Strange, how Els has ridden a roller-coaster of emotions in the majors this year. He was not qualified for the Masters for the first time since 1993 and some pointed to that as an indicator that his time had come. But he played beautifully at the U.S. Open, so well, in fact, that he devised a travel regimen that was unlike anything he had employed in years.
He would go to the Open Championship alone, a rarity given that he travels frequently with wife Liezl and children Samantha and Ben.
“I did that for a reason, too, because I really thought I was getting close after the U.S. Open,” Els said. The family did travel with him to the Scottish Open and they spent a fun week together in a resort, but the next week, they went to London, he went to Lytham and checked into a hotel, the Clifton Arms.
“As much as I love my family and my wife around me, I didn’t have that distraction,” Els said. “I had a little group around me. It was just me, the golf course, hotel, eat, straight (to bed), it was just boom. It was perfect, man. Just play golf.”
Els paid attention to the little things – the fact that Tony Jacklin stayed at the Clifton Arms the year he won the Claret Jug, in 1969, which is the year Els was born; that Jacklin was at the Clifton Arms again this year, and so were Tom Watson and Mark Calcavecchia, Open Championship winners the both of them.
It helped get him totally enveloped in the Open, he said, everything about the way in which the week unfolded put him at ease. He also doesn’t underestimate the impact his decision to forgo drinking had on his performance.
“I felt like (doing it),” Els said. “Just felt like it. I’m probably going to give it another three months. I’m into what I’m doing. I don’t feel like having it now.”

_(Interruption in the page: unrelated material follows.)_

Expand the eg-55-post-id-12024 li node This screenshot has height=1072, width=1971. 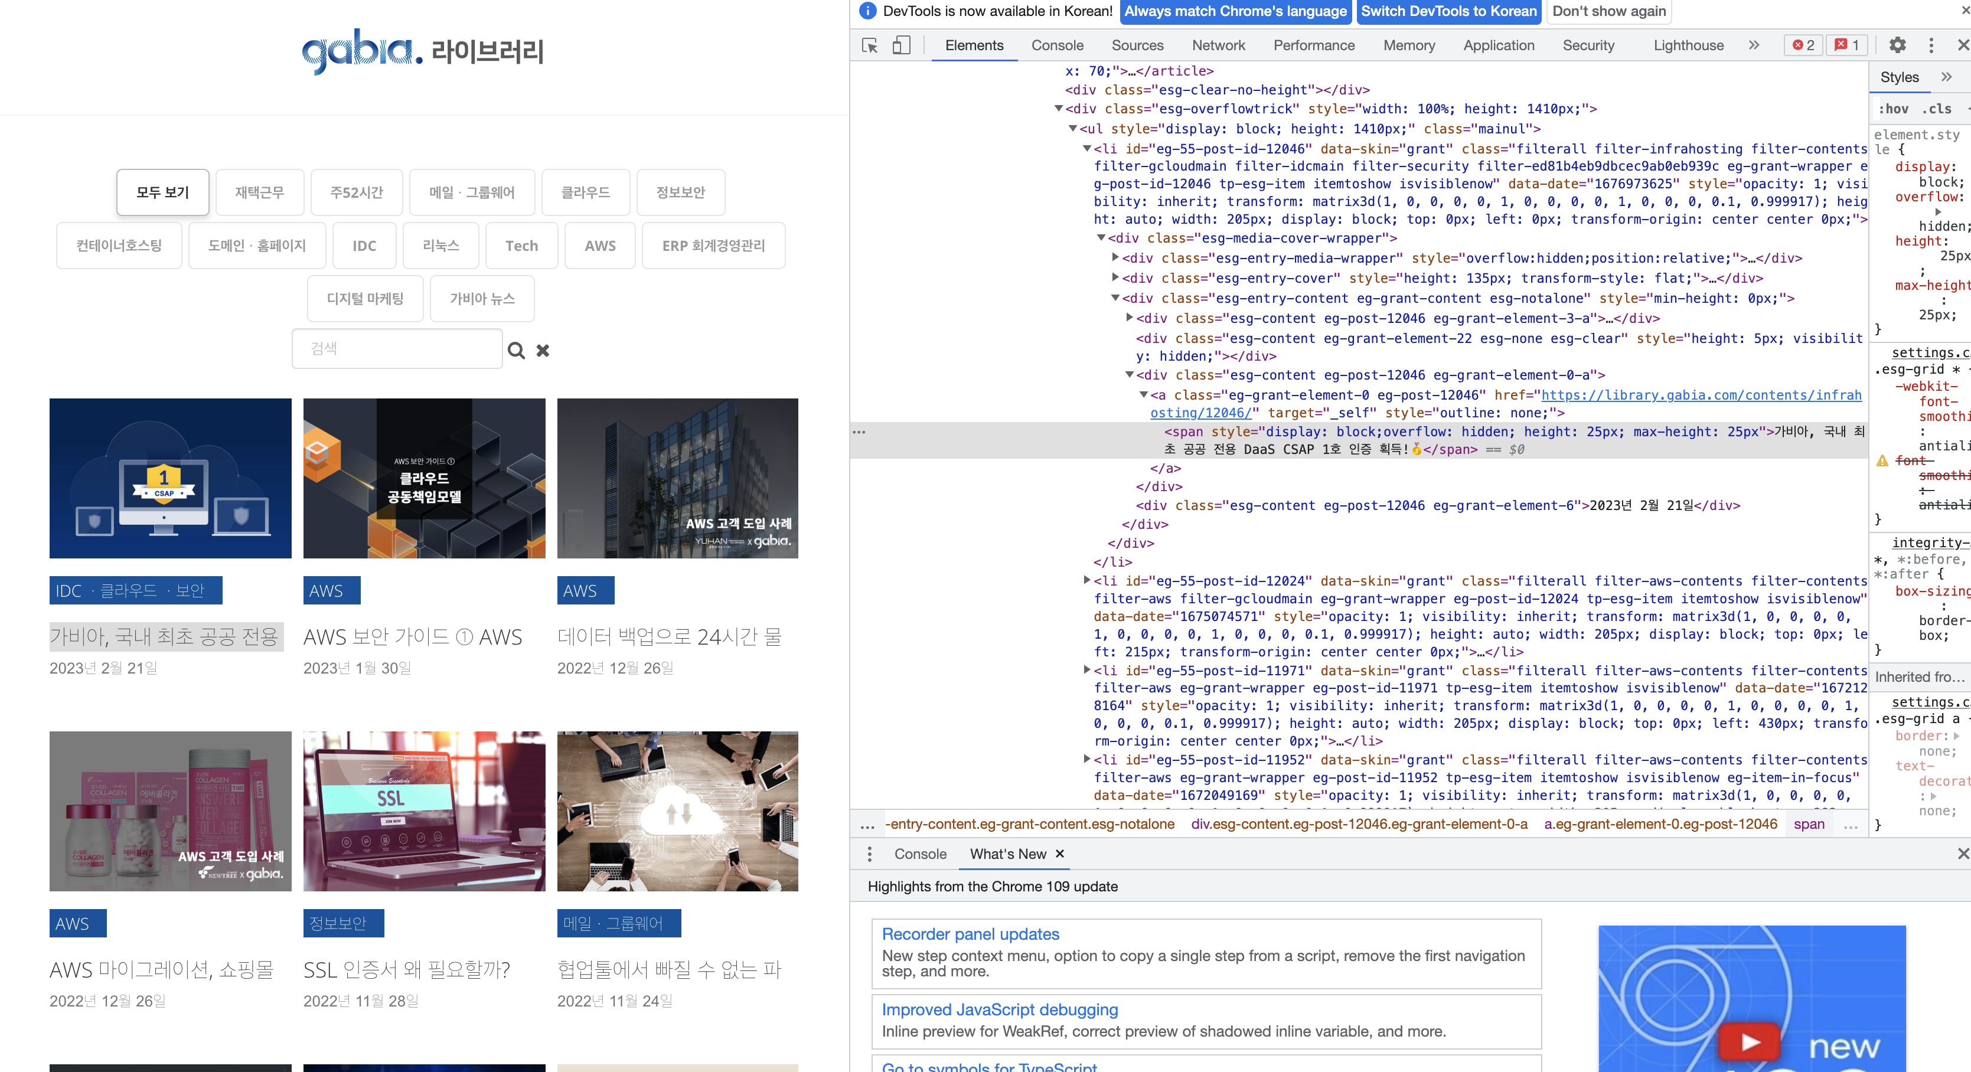[x=1086, y=580]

Admittedly exhausted and hardly in a competitive frame of mind for the RBC Canadian Open the week after Lytham, Els felt better and better each day of the Bridgestone Invitational. Finally, by Saturday, though he was en route to an eventual T-45 finish, Els said he was fine.
“It was difficult (after the Open whirlwind), but I’ve got my sea legs back,” Els said. “I’m working on some good stuff.”
As he prepares for his 20th attempt to win the PGA Championship, what’s on his mind are chances that slipped through his hand in 1995 (Riviera) or 2004 (Whistling Straits), but a rekindled fire to win these major championships. He’s one of the few who can say he’s played the Ocean Course at Kiawah Island, S.C., but Els flashes that priceless smile and lets you know his experience comes with a serious disclaimer.
It was the 1997 World Cup and his presence on behalf of Team South Africa is a blur. “I can’t remember that particular week,” he conceded. “I remember they played the course up (but) it was difficult. Conditions were difficult, then you put pressure on top of it.”
He does remember it from watching the 1991 Ryder Cup and wonders if it isn’t a better design “for match play.”
Still, being in a good place right now, still riding high from the Royal Lytham & St. Annes emotion, Els is taking it one day at a time and not working himself into “The Big Uneasy.”
“We’ll see when we get there,” he said. “It will be interesting to see how they set it up. Last Pete Dye (design) we played was Whistling Straits (2010) and they set it up very fair. They moved tees around. If they do that, they’ll be OK.”
As for him, he’s more than OK.
Laugh if you want, but he’s rejuvenated and on a mission.